The auspex sound changed.

From the multiple noises implying many enemies, it converted to a single faint tone. The sand just outside the perimeter of the crash sight shifted, the horizon also becoming slightly disfigured. 

Nero constantly refused to show his pride and position as Sergeant by taking his helmet off as many other Space Marine Sergeants did. He had pride in his Emperor and the works of his Emperor, not in himself. However, had he not worn a helmet that day, the horrible Xeno filth would have seen the confident smile on Nero's face. The change in sound meant that only one foe was in the immediate area, and the pitch indicated a larger foe.

Strapping his pistol securely in his belt and holding up a single fist to his squad, he ordered them silently to remain in their positions. Leaving the safety and cover of the wreckage, Nero slowly revved the chainsword. He walked out several meters beyond that safe perimeter, waiting.
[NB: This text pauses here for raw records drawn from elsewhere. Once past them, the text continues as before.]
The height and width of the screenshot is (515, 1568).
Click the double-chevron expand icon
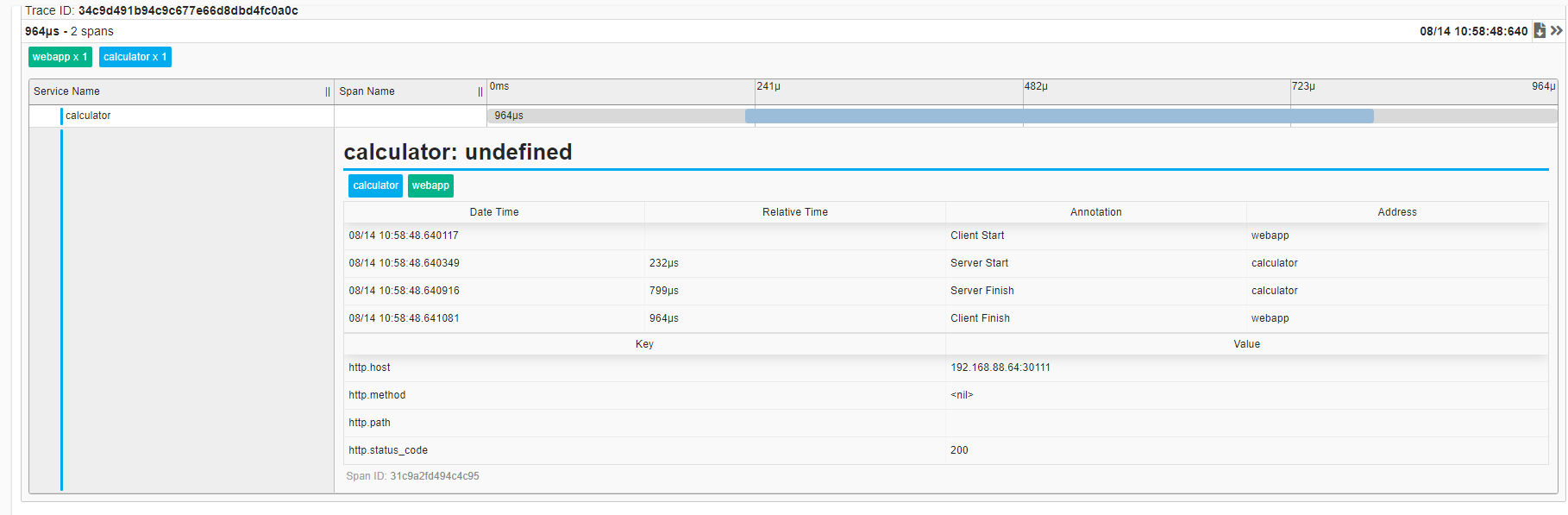1556,31
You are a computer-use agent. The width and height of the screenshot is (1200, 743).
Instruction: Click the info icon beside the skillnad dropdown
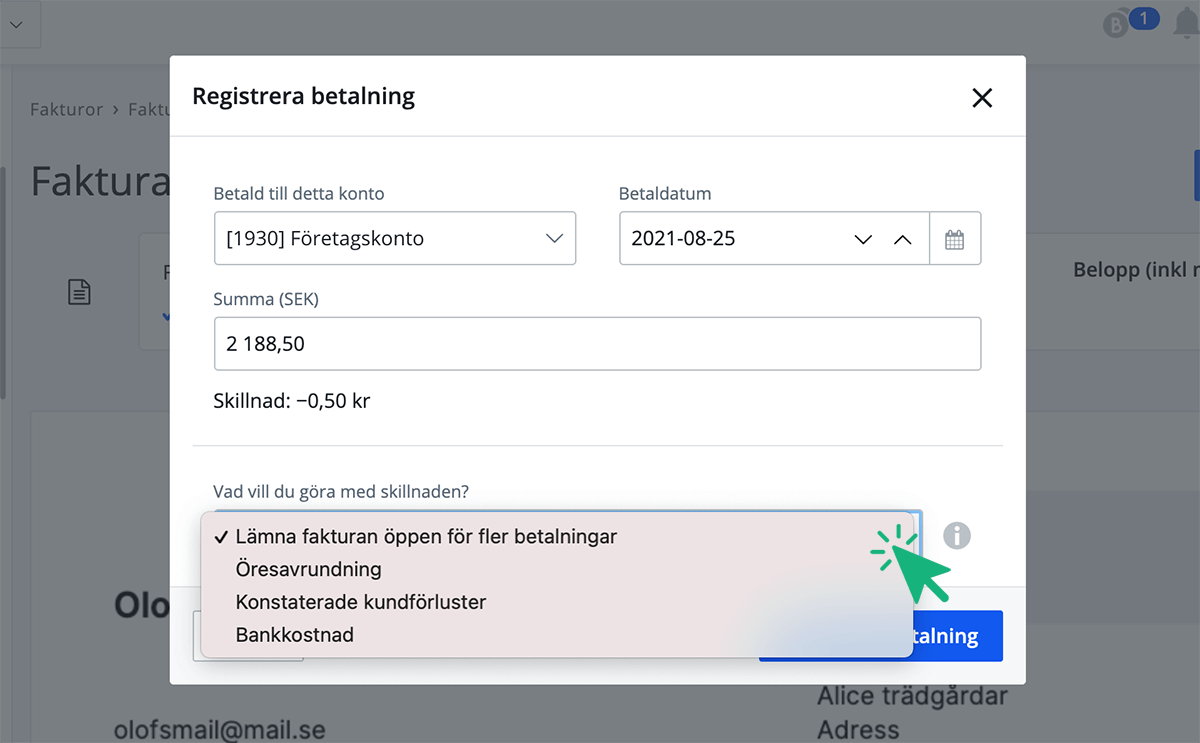coord(957,536)
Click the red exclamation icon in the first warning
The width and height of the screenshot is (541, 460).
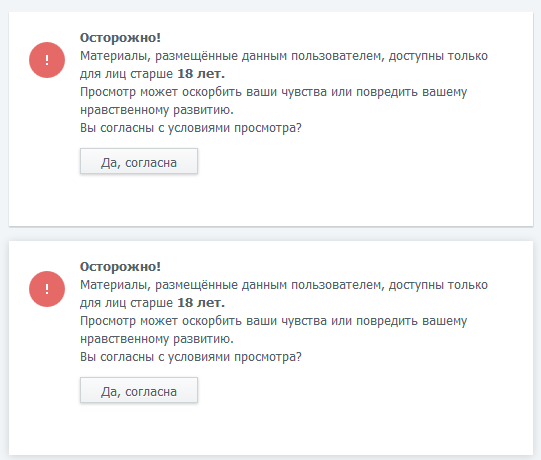point(47,60)
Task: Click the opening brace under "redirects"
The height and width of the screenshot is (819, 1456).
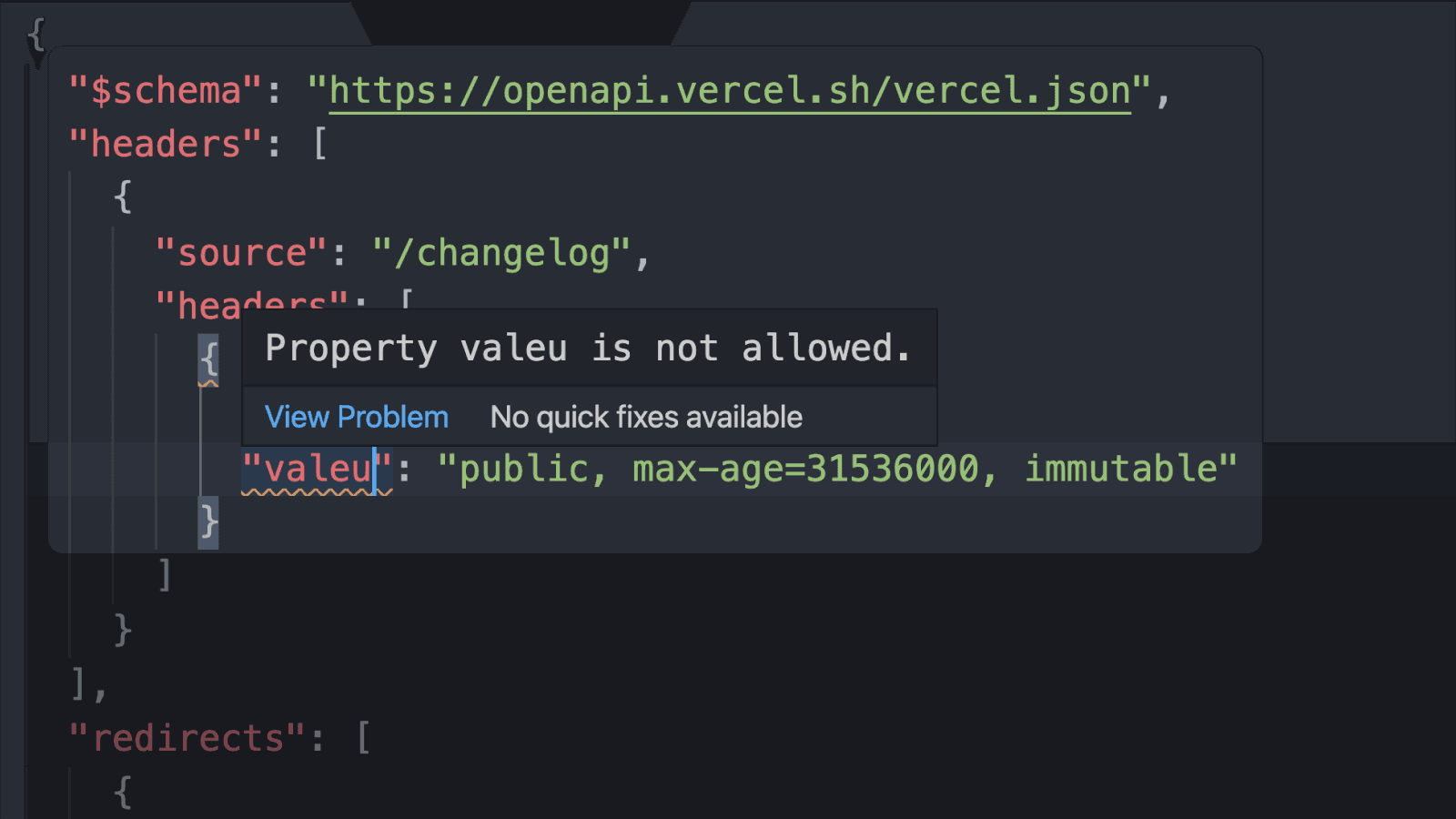Action: coord(123,792)
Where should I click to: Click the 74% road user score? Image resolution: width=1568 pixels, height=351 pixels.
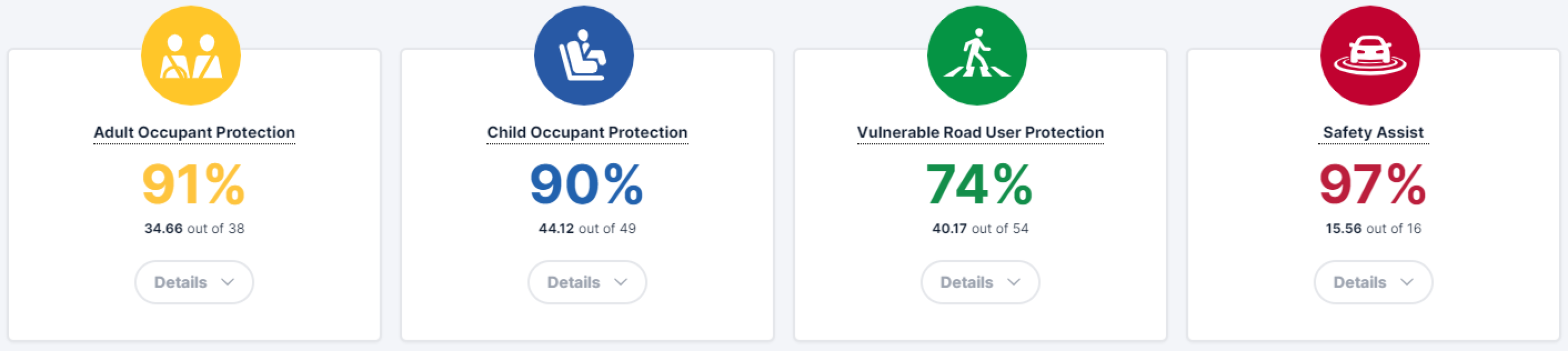coord(979,184)
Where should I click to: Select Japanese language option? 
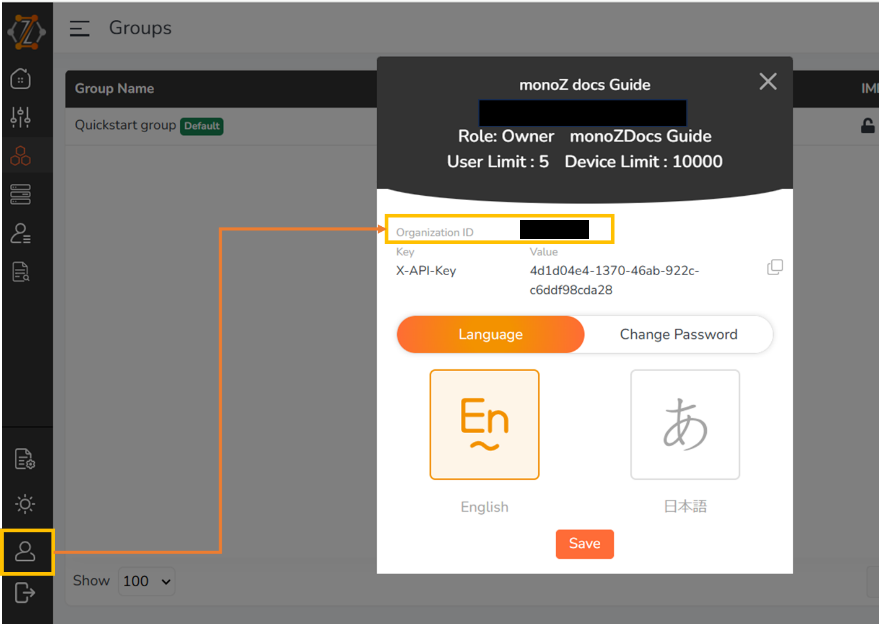tap(685, 425)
He squatted low, as if to inspect a tyranid 'gaunt corpse, still waiting. Standing up, he looked to the horizon, then slightly to his left towards the downed 'Hawk. Then it came. His keen senses had his brain react before the creature had even fully committed it's weight into its jump towards Nero. Nero quickly turned, raising his sword to cut the beasts head off. The Lictor however had it's own keen senses and attempted a roll out of its now suicidal attack, resulting in the beast only loosing a large portion of it's torso. The beast reeled back and countered with a claw swipe, to which Nero rolled out of range and treated the Lictor to a back swing which lost the beast its respective claw. He watched the beast twist and let out it's awful Emperor-damned hisses, slowly circling it, almost to taunt the thing if it had any intelligence left in its dying body. The writhing agony of the beast was then put out by the holy bolts of Nero's now drawn pistol.

"Ezra, check the cockpit, we need to see if the machine spirit still holds life for us to contact any passing ships. Melanus, take two and see what you can salvage from the Thunderhawk" Nero said as he returned to the defensive perimeter. He looked to the horizon as the sun set on he and his men. All he could do was hope that he could lead his men safely off this planet.


----------



## Ezekiface 73 (Oct 22, 2008)

that is a awsome story! i cant wait to read what happens next. possibly a carnifex comes and is blow uo by a krak missile in a suitibly graphic fashion!!!


----------